When I was 9 years old, I rented Sam Raimi's Spider-Man, and my fascination with film began. I found that movie, and the subsequent films in the trilogy — Spider-Man 2 and 3 — deeply relatable. You know a superhero film is good when the person behind the mask is more interesting than the persona he adopts. I connected with Tobey Maguire's portrayal of an introverted Peter Parker, and with the way his character struggled through everyday life.

After watching hundreds of movies growing up — from the animated Japanese films of Studio Ghibli to the pulpy Indiana Jones series to quirky indie dramas like Eternal Sunshine of the Spotless Mind — I took a screenwriting class for high school students at New York University when I was a junior. Spending one week in the heart of New York City was life-changing. My professor's positive feedback about my writing, the way the city became so alive at night and the friends I made through the class made me determined to pursue my college degree at NYU.

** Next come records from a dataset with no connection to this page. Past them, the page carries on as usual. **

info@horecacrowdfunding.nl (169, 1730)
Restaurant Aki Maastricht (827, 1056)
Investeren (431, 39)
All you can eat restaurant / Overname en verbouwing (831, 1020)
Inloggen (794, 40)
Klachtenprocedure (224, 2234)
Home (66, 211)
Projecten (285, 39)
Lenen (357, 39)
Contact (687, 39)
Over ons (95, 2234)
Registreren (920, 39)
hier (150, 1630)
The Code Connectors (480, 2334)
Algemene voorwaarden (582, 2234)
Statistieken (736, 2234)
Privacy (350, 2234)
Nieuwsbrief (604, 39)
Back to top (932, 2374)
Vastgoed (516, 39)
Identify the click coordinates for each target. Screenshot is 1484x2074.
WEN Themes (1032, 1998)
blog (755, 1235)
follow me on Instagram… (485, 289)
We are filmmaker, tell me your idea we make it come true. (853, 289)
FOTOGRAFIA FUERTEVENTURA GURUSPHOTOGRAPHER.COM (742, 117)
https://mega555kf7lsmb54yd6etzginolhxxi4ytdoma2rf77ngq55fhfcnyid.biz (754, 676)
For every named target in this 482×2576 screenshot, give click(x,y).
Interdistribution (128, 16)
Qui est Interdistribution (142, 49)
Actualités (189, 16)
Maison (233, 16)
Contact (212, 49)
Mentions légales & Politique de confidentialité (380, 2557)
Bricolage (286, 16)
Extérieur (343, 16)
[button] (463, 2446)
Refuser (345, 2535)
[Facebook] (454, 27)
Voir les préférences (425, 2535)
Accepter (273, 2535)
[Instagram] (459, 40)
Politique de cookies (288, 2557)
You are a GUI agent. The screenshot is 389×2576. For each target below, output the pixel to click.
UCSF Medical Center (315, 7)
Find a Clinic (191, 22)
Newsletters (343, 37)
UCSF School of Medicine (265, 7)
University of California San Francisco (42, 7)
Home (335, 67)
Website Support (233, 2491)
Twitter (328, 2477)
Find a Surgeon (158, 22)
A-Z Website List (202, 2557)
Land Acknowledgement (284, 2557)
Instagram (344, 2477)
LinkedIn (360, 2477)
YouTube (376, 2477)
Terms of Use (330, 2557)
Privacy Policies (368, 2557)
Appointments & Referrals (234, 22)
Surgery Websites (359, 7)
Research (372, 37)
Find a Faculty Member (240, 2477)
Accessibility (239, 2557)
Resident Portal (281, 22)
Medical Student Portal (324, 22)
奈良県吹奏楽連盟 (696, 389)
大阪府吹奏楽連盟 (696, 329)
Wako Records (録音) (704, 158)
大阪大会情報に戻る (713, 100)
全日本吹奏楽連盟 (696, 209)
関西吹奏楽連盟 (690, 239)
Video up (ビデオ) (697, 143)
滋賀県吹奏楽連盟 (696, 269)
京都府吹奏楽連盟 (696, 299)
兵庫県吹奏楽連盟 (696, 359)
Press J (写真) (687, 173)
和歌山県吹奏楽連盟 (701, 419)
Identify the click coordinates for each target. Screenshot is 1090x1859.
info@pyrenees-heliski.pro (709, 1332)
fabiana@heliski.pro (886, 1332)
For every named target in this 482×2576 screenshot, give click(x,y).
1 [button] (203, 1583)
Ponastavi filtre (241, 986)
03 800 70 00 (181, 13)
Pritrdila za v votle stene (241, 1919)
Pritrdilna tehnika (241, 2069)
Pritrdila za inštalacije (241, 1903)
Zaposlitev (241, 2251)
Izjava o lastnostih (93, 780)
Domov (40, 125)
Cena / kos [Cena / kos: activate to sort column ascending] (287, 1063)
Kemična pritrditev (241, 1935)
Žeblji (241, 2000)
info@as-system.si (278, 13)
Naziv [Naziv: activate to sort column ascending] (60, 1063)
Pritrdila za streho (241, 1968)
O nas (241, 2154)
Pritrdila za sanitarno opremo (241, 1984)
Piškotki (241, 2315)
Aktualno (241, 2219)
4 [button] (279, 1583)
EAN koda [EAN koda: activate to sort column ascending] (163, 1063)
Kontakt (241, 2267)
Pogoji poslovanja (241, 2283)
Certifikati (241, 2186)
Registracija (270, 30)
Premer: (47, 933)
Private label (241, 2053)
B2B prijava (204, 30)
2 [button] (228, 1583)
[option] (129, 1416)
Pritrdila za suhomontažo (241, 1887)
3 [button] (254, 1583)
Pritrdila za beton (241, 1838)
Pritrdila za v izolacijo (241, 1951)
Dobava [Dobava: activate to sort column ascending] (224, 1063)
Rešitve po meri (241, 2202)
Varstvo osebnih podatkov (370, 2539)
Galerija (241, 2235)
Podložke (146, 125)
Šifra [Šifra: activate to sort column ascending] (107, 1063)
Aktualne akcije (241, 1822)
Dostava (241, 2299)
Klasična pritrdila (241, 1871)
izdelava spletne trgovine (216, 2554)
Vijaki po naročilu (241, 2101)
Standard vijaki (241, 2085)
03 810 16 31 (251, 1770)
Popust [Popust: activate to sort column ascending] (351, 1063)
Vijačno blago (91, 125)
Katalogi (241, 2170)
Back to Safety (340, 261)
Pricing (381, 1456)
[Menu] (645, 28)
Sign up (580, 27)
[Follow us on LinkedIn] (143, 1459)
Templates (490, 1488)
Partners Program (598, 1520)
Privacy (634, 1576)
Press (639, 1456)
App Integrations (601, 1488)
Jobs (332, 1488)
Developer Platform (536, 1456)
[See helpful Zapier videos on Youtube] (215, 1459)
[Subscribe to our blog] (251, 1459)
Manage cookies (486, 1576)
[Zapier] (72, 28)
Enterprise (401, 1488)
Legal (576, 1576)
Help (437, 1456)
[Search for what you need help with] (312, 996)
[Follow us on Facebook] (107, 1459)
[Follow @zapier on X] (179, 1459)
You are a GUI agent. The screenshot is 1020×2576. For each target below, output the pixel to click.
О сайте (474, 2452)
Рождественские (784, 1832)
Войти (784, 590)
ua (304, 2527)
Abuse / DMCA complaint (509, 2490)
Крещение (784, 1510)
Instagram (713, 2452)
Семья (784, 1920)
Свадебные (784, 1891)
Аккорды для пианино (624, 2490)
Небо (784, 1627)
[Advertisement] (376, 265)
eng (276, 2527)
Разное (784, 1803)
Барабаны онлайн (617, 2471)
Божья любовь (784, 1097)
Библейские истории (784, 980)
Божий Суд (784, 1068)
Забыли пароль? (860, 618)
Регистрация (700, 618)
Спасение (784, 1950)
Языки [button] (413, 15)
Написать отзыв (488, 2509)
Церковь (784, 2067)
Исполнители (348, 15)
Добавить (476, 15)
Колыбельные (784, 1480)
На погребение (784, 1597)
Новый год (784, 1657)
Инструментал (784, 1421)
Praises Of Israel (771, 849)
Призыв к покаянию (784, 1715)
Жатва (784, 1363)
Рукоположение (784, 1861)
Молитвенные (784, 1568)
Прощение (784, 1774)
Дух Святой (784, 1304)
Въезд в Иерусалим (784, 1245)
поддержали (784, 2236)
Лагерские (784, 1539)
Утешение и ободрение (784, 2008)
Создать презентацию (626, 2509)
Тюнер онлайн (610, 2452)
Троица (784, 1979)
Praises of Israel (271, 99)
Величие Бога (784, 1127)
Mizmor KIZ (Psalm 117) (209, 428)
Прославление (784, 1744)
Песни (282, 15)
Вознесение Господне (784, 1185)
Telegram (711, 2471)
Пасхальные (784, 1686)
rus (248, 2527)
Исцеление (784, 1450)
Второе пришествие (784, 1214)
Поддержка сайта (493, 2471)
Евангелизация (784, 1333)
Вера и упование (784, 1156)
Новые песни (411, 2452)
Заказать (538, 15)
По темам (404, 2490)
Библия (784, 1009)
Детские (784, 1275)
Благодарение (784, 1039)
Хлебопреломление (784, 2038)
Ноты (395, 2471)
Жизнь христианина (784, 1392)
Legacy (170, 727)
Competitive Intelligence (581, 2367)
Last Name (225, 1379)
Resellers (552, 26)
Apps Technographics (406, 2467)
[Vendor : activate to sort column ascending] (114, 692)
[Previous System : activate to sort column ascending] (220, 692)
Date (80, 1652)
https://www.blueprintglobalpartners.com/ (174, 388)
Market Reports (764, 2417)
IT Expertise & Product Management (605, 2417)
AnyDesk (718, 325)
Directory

I applied and got accepted through early admission. Having lived in Vermont almost all my life, moving to New York was certainly an adjustment. I felt like a tiny ant among millions of other ants. The lackadaisical cows and graceful deer I grew up surrounded by were replaced by squirrels, pigeons and cockroaches. In Vermont, I could get away with daydreaming as I went about my daily life. In the constantly bustling streets of New York City, I had to be alert at all times. And while Vermont virtually shuts down when the sun sets, New York feels almost nocturnal.

Despite the adjustments I had to make, New York City was a great place to attend college. It's full of diverse people from all walks of life. At NYU, I encountered professors and fellow students with great talent, knowledge and experience in filmmaking from whom I could learn.

Screenwriting soon became my passion because it allowed me to merge my love of writing and reading with film. I was able to find friends with similar interests yet unique perspectives to work with and broaden my craft. Sure, there were those who would cite Citizen Kane, The Boondock Saints or any Wes Anderson film as their favorite movie for the sake of appearing artsy, but most students I encountered just wanted to tell a fun, emotional and creative story — and watch, write and talk about films. One professor I really liked taught a class about blockbusters — and the importance of making films the audience wants to see — that changed my perspective on filmmaking.

Now that I've graduated, I'm not sure what the future holds. But wherever I go, I'll bring the unique perspective of being a Vermont kid who, for four years, was steeped in the no-nonsense attitude and urban grittiness of New York City.